UnboundLocalError on shadowed import

B

Brad Clements

I was going to file this as a bug in the tracker, but maybe it's not really
a bug. Poor Python code does what I consider to be unexpected. What's your
opinion?

With Python 2.3.2 (but also happens with 2.2)

An import within a function that shadows a global import can raise
UnboundLocalError. I think the real problem is that the the local 'import
sys' is seen as occuring after the use of sys within this function, even
though sys is imported in global scope.

import sys

def t():
sys.exit(0)
import sys
sys.exit(1)

if __name__ == "__main__":
t()

I noticed this when editing an existing module. After adding 'import sys' at
the global level and then using sys in the function (and not noticing that
this function imported sys locally below), I got the UnboundLocalError

python2.3 ~/temp/test.py
Traceback (most recent call last):
File "/home/bkc/temp/test.py", line 10, in ?
t()
File "/home/bkc/temp/test.py", line 4, in t
sys.exit(0)
UnboundLocalError: local variable 'sys' referenced before assignment

This is not much of an error. The local import is superfluous, and no one
would really write code this way. But should it raise an exception?
 
P

Peter Hansen

Brad said:
python2.3 ~/temp/test.py
Traceback (most recent call last):
File "/home/bkc/temp/test.py", line 10, in ?
t()
File "/home/bkc/temp/test.py", line 4, in t
sys.exit(0)
UnboundLocalError: local variable 'sys' referenced before assignment

This is not much of an error. The local import is superfluous, and no one
would really write code this way. But should it raise an exception?

It "has to" raise an exception. The use of "sys" inside the function
is local (because you assign to it, because "import sys" is effectively
an assignment). Locals are not handled quite the same as other names,
as you know -- they are turned into index lookups in a list instead of
hash lookups in a dictionary. The interpreter can't know that your use
of sys.exit(0) is supposed to refer to the global sys, because all uses
of "sys" are really just "local variable number 3" or something like
that inside the function.

Basically, "don't do that" is about the best you'll get, I think.

-Peter
 
V

vincent wehren

Peter said:
It "has to" raise an exception. The use of "sys" inside the function
is local (because you assign to it, because "import sys" is effectively
an assignment). Locals are not handled quite the same as other names,
as you know -- they are turned into index lookups in a list instead of
hash lookups in a dictionary.
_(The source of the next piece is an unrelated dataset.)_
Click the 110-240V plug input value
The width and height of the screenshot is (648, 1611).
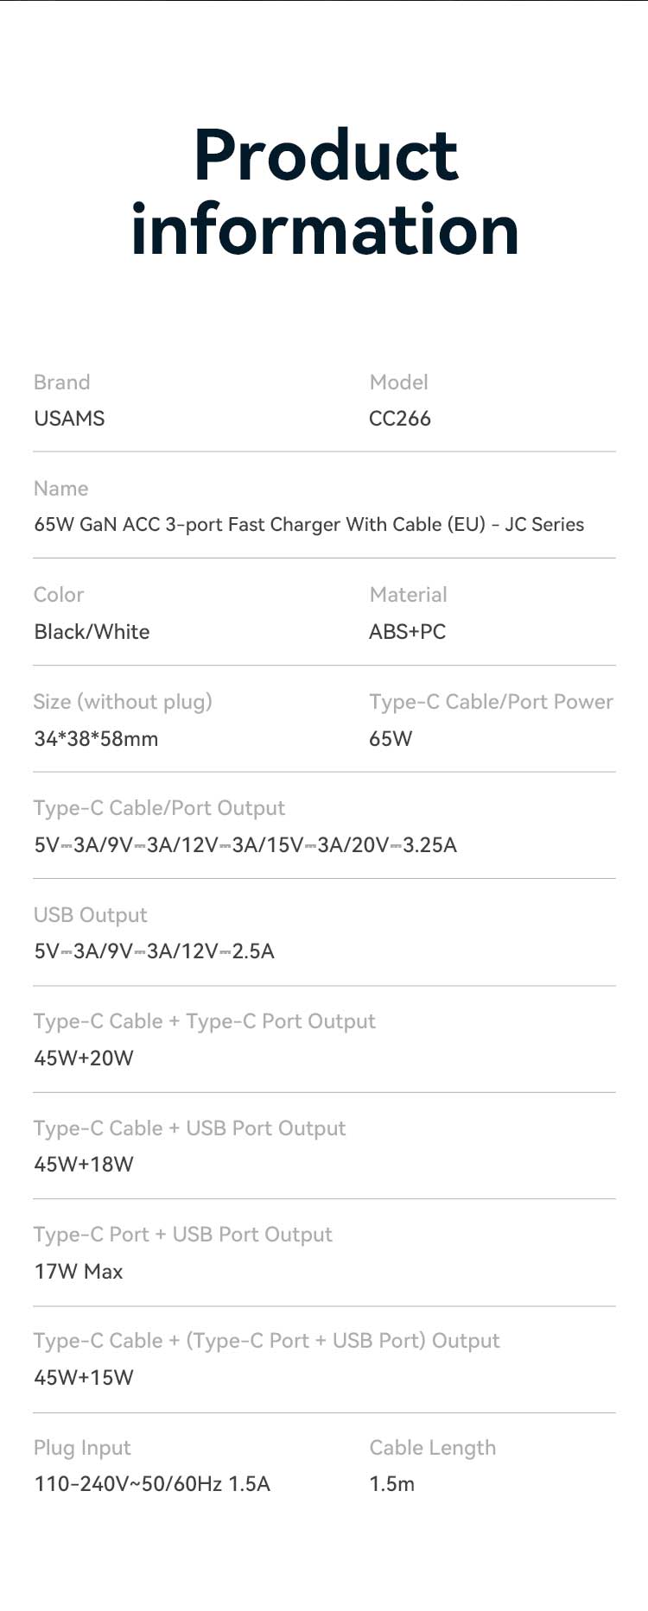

The interpreter can't know that your use
of sys.exit(0) is supposed to refer to the global sys, because all uses
of "sys" are really just "local variable number 3" or something like
that inside the function.

Basically, "don't do that" is about the best you'll get, I think.

Well, just for the sake of it, there still is the obvious option of
adding the line "global sys" before sys.exit(0) to tell the interpreter
to use the "globally imported sys".
 
P

Peter Hansen

vincent said:
Well, just for the sake of it, there still is the obvious option of
adding the line "global sys" before sys.exit(0) to tell the interpreter
to use the "globally imported sys".

Which basically amounts to "not doing that". ;-) You're right...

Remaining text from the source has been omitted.